God's Power, Jesus' Faith, and World Mission: A Study in Romans

Steve Mosher. Scottdale, PA: Herald, 1996. 360 pages.

Reviewed by Jerry D. Truex

Steve Mosher, a native of Kansas with a Ph.D. in New Testament from Southern Baptist Theological Seminary (Louisville), spent eight years in the Philippines teaching at the College of Theology, Central Philippine University. His pastoral and church background includes both the Mennonite and American Baptist denominations. Here he {199} presents an insightful commentary on Paul’s letter to the Romans and appropriately places emphasis on Paul’s missionary concerns. It builds upon his doctoral dissertation and draws upon his own multicultural experiences in the U.S. and elsewhere. A distinctive feature of the book is the inclusion of insights and stories drawn from the missionary experiences of Mosher and others which are then set side-by-side commentary on Paul’s text. Although Mosher’s explication of Romans is informed by good scholarship, he does not get bogged down in technical detail but presents a popular commentary which aims at the big picture.

Mosher’s book reflects an important alternative to the traditional Protestant interpretation of Romans which predominates in Evangelical circles and has its roots in the life and teaching of Martin Luther. In the traditional paradigm, for example, God declares sinners to be justified without respect to any changed behavior. But in the alternative paradigm, which is growing in influence, the righteousness of God concerns God’s power to right wrong in the world, include the marginalized, and create a people who appropriate God’s grace for a life of obedient faith.

In the traditional paradigm, the theme of Romans is the salvation of the individual, and the center of focus is Paul’s response to Jewish critics, particularly about the Law. It asks the question, “What must I do to be saved?” and answers that salvation is by grace alone without works of law.

The alternative paradigm is not entirely at odds with the traditional.
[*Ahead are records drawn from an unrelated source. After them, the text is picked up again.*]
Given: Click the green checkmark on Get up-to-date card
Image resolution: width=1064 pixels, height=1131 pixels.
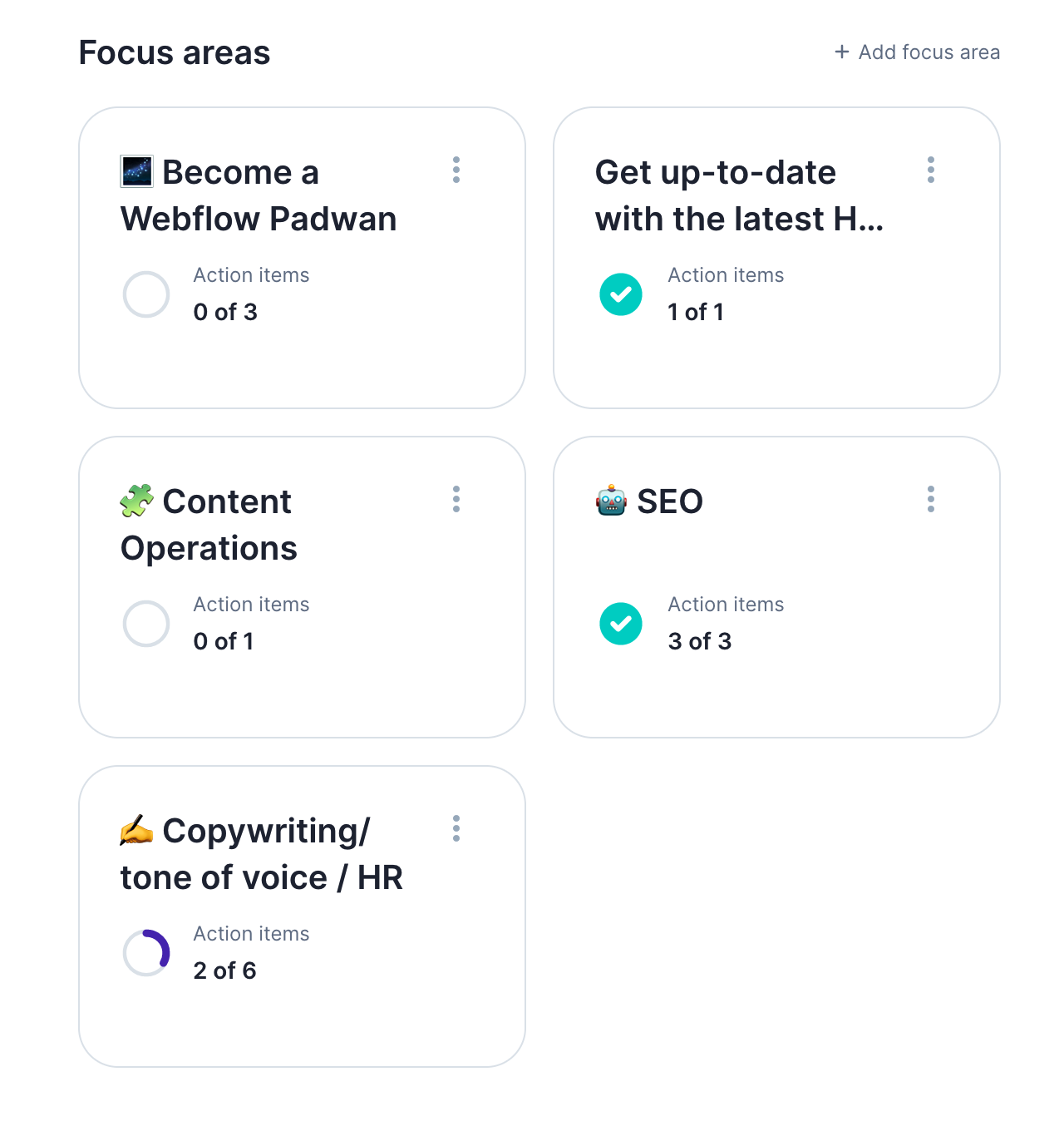Looking at the screenshot, I should tap(621, 294).
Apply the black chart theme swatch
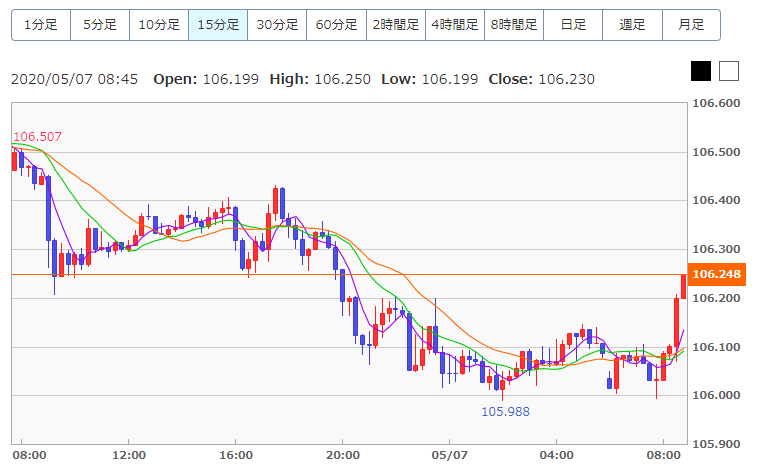 701,71
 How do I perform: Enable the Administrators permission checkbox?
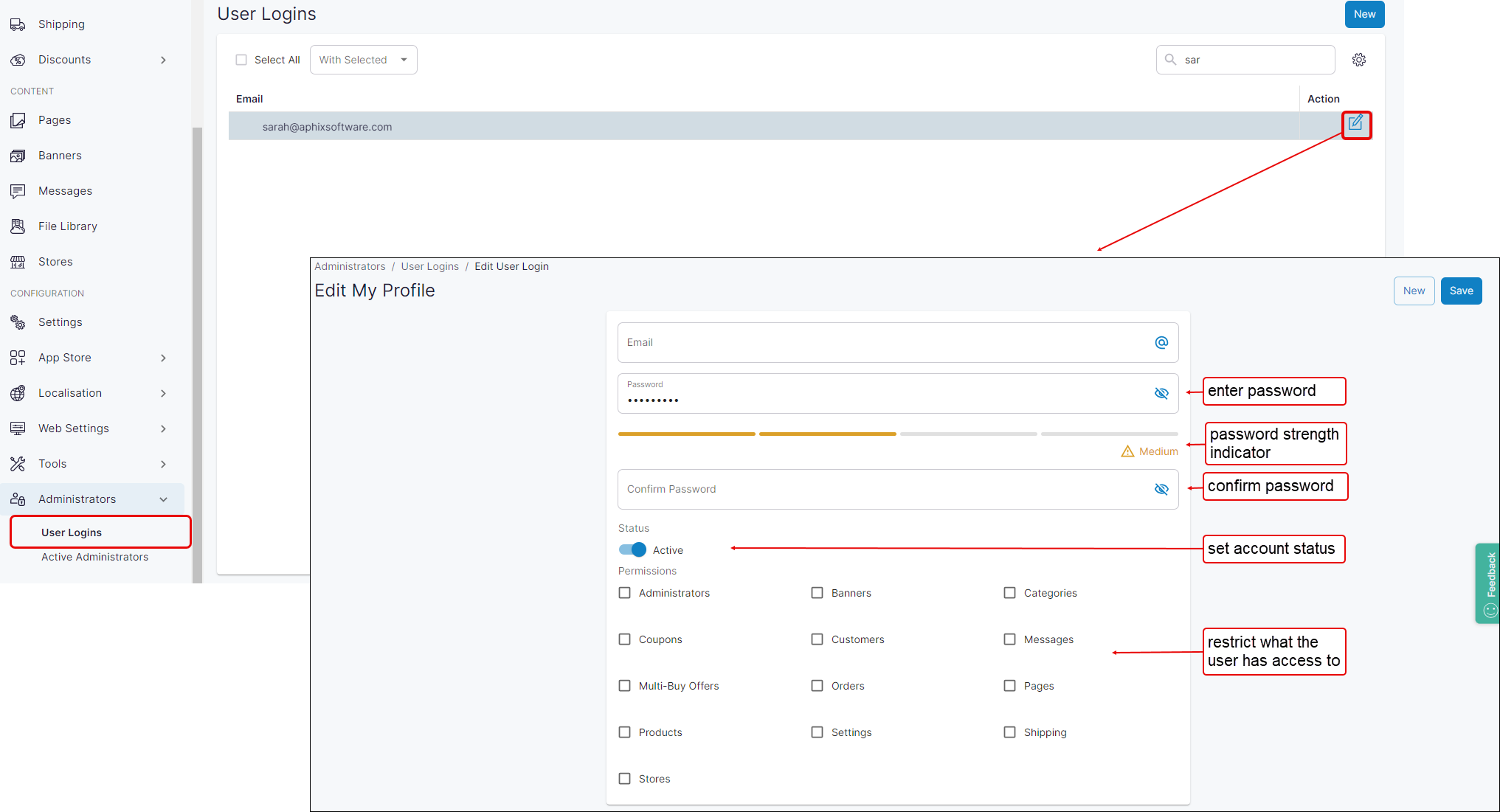coord(625,592)
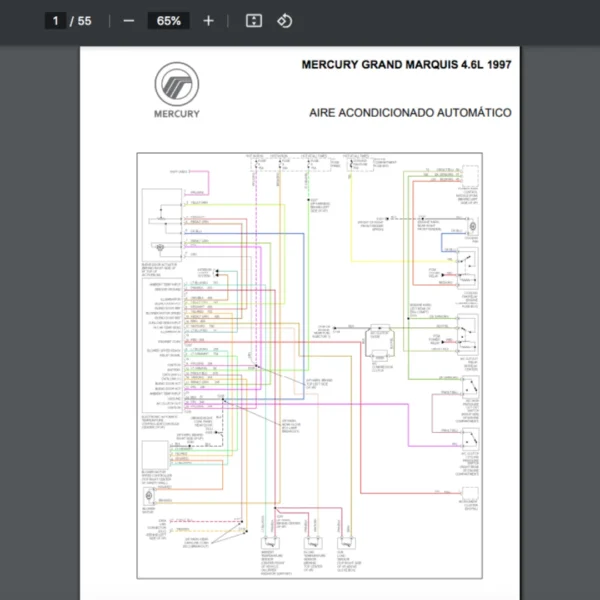Click the MERCURY GRAND MARQUIS 4.6L 1997 title
The height and width of the screenshot is (600, 600).
(x=406, y=65)
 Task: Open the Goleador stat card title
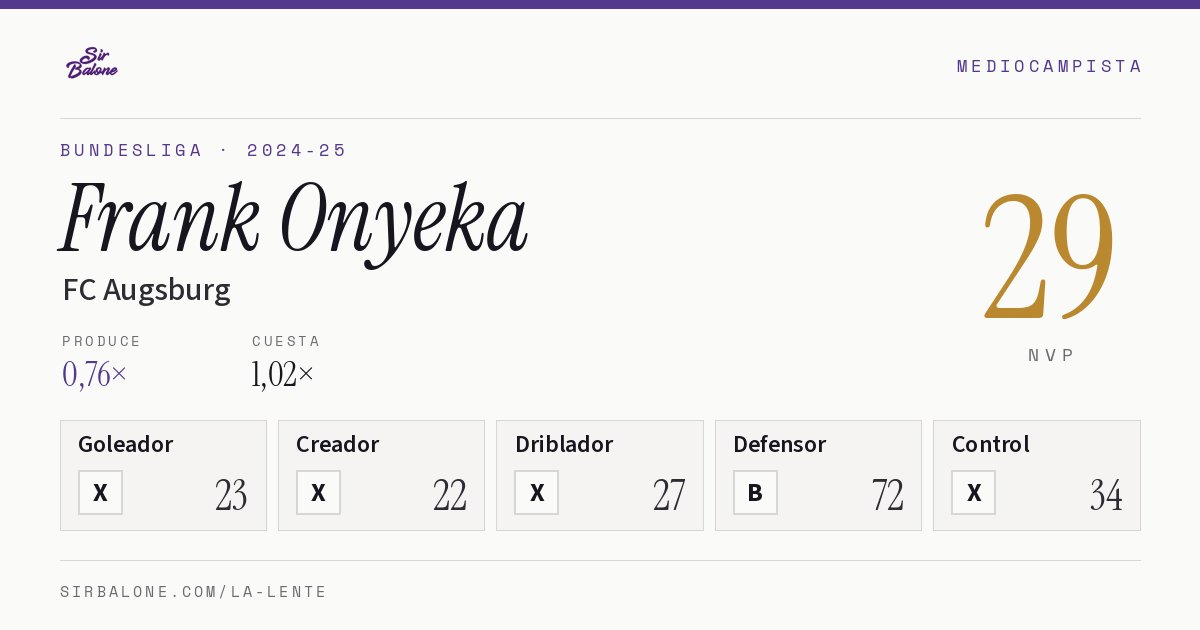[x=126, y=444]
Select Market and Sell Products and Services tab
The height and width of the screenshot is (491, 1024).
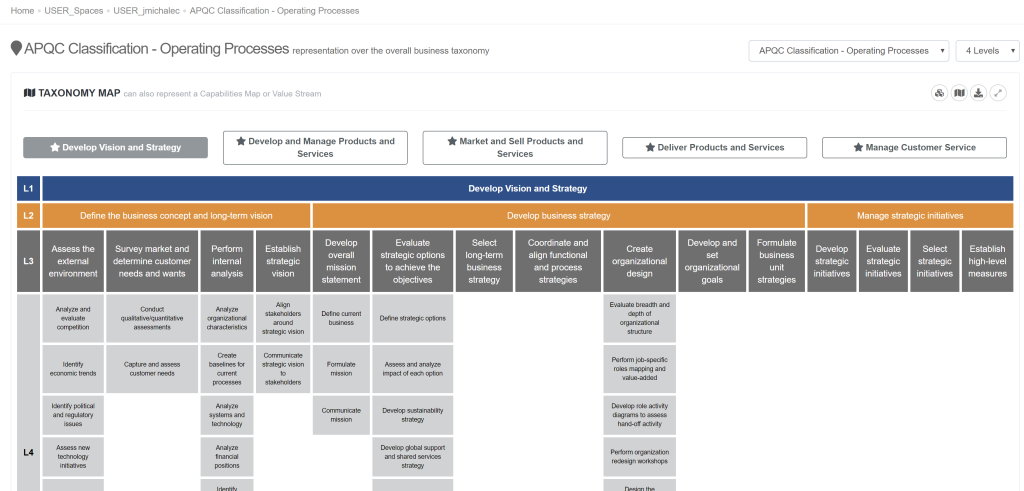click(515, 148)
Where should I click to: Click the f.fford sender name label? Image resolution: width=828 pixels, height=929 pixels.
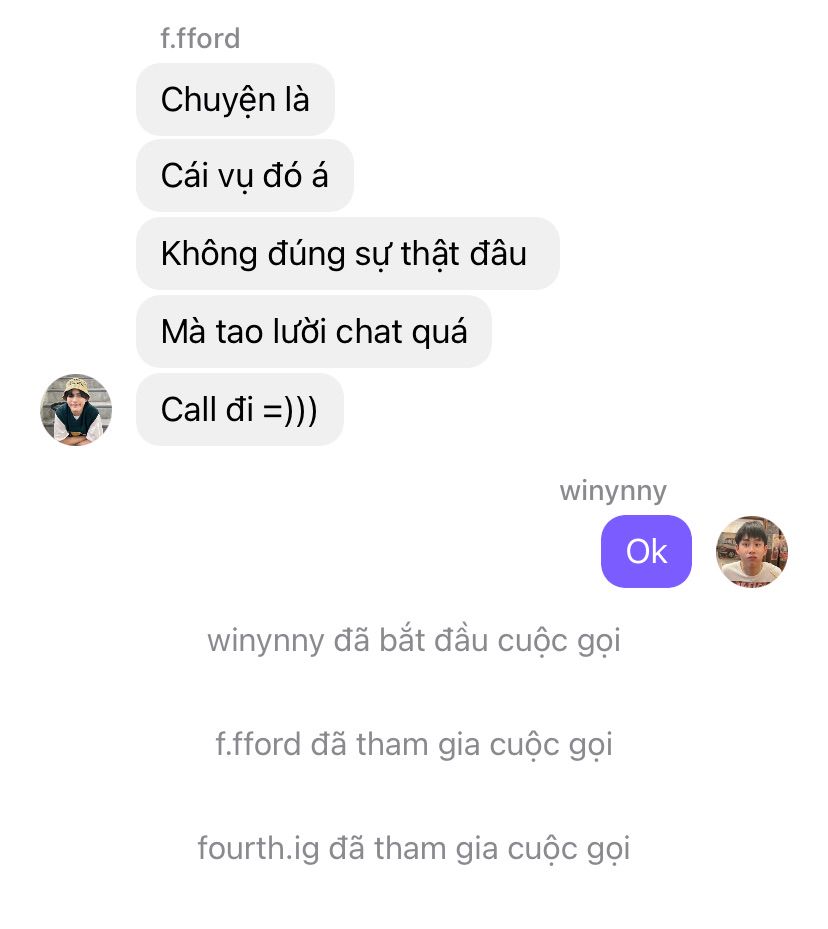(x=200, y=39)
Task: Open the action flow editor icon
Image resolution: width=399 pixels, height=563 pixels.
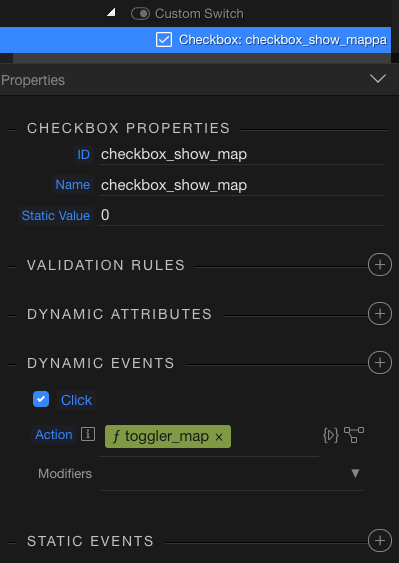Action: (354, 435)
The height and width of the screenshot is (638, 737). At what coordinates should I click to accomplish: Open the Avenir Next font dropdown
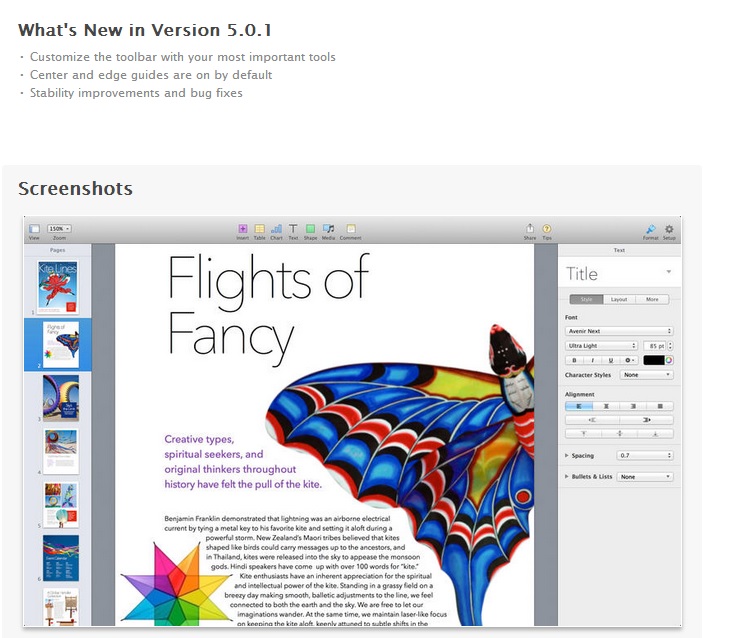pos(619,331)
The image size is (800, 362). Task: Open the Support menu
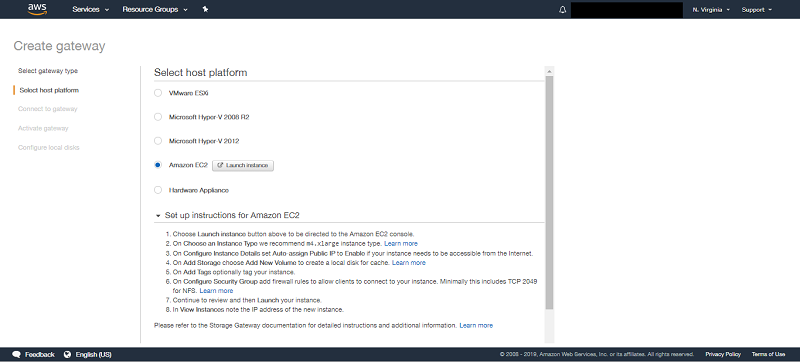pos(756,10)
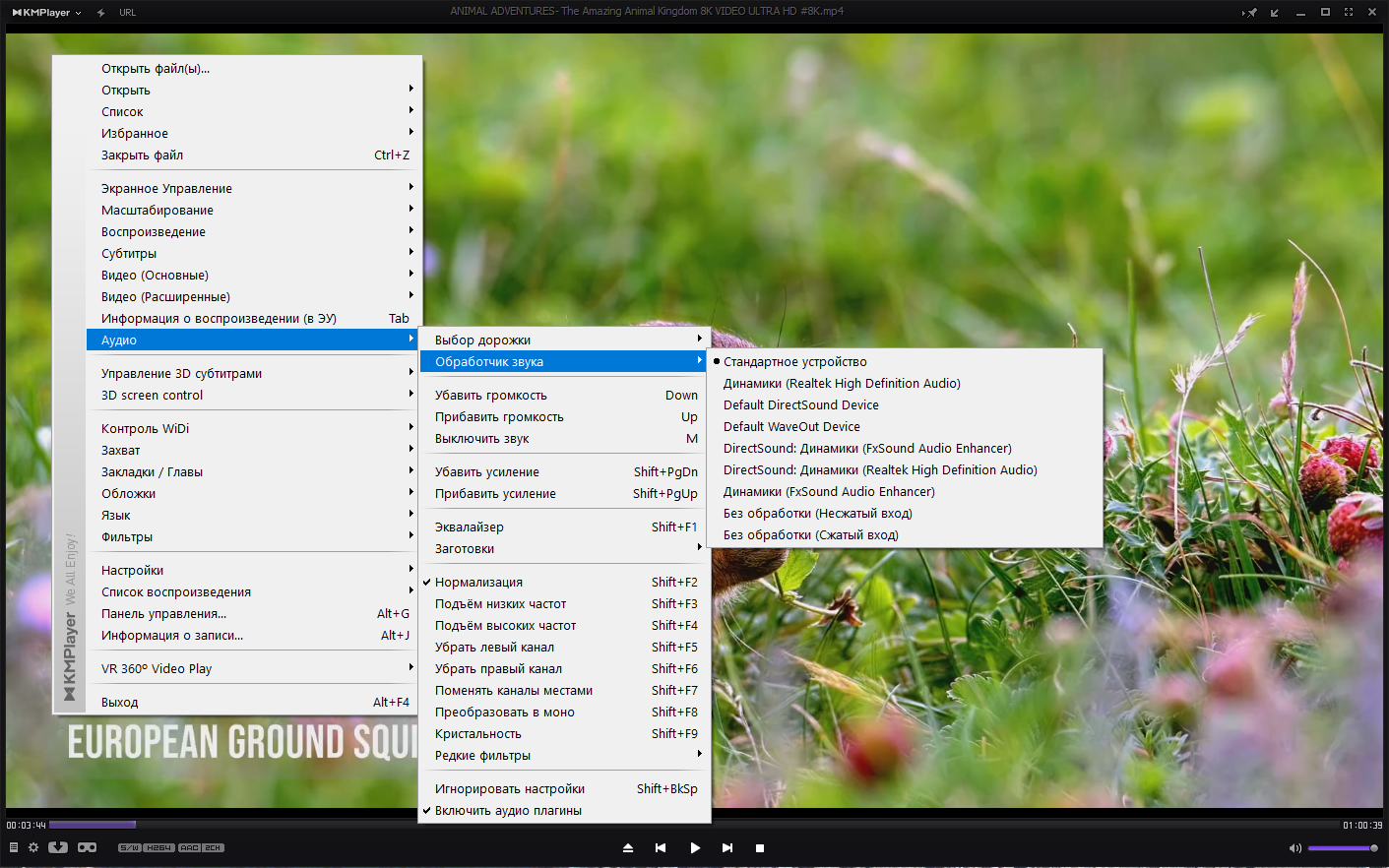Click the play button
The width and height of the screenshot is (1389, 868).
coord(695,847)
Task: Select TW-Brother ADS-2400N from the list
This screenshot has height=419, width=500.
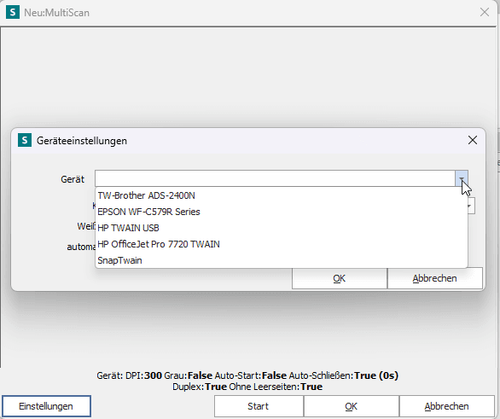Action: click(281, 196)

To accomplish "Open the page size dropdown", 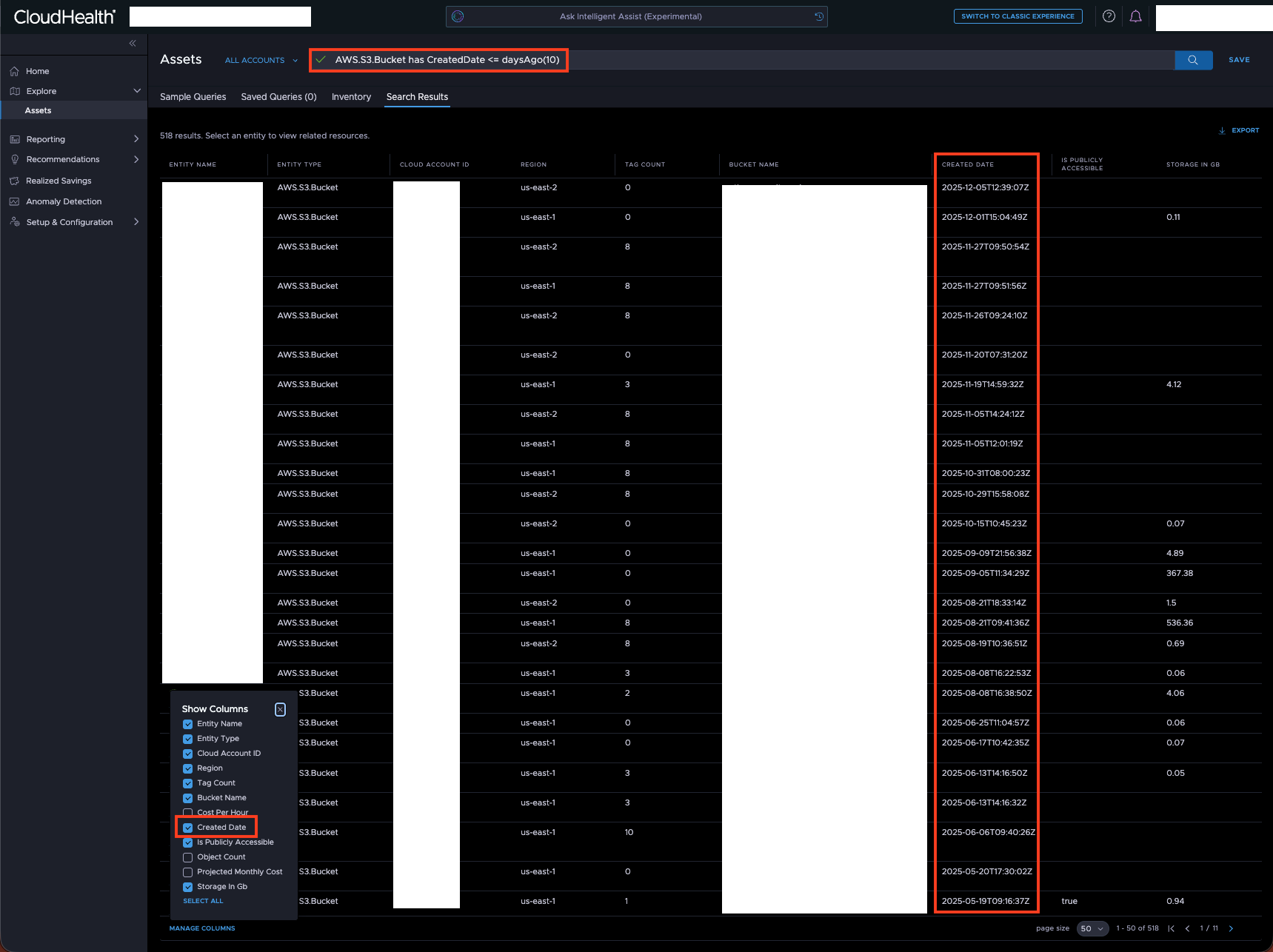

However, the theme is understood to be the salvation of the world, and the center of focus is Paul’s concern for the salvation of Gentiles. It asks, “How will God save both Jews and Gentiles?” and the answer is the righteousness of God revealed through the faithfulness of Jesus Christ (salvation always was by grace, not by works).

Mosher presents important minority readings—like “the faith[fulness] of Jesus” in Romans 3:22—that are supported by good scholarship. Throughout he rightly emphasizes the obedience (or faithfulness) of Jesus. Along the way, Mosher takes a stand against materialism, civil religion, mere intellectual faith, the New Age and Gaia religions, megachurches, and much of Western missionary practice. He emphasizes the church as community, the suffering that comes with following Jesus, God’s concern for the poor and ostracized, and the importance of the Old Testament. He sprinkles Anabaptist stories among his tales, is hard on Mormons and Billy Graham, moderate on charismatic emphases, and irenic on the liberal/conservative split.

For all its strengths, the commentary also has its weaknesses. At times, Mosher offers novel translations (e.g., at Rom. 1:16) that are {200} possible, but does not provide supporting evidence. He does not seem to be aware of early Jewish literature (like the various Adam traditions) that would have filled out his comments on Romans 5:12-21 and elsewhere. Regretfully, he does not appear to have much familiarity with James Dunn’s “New Perspective on Paul,” which would have added clarity and grist to his mill.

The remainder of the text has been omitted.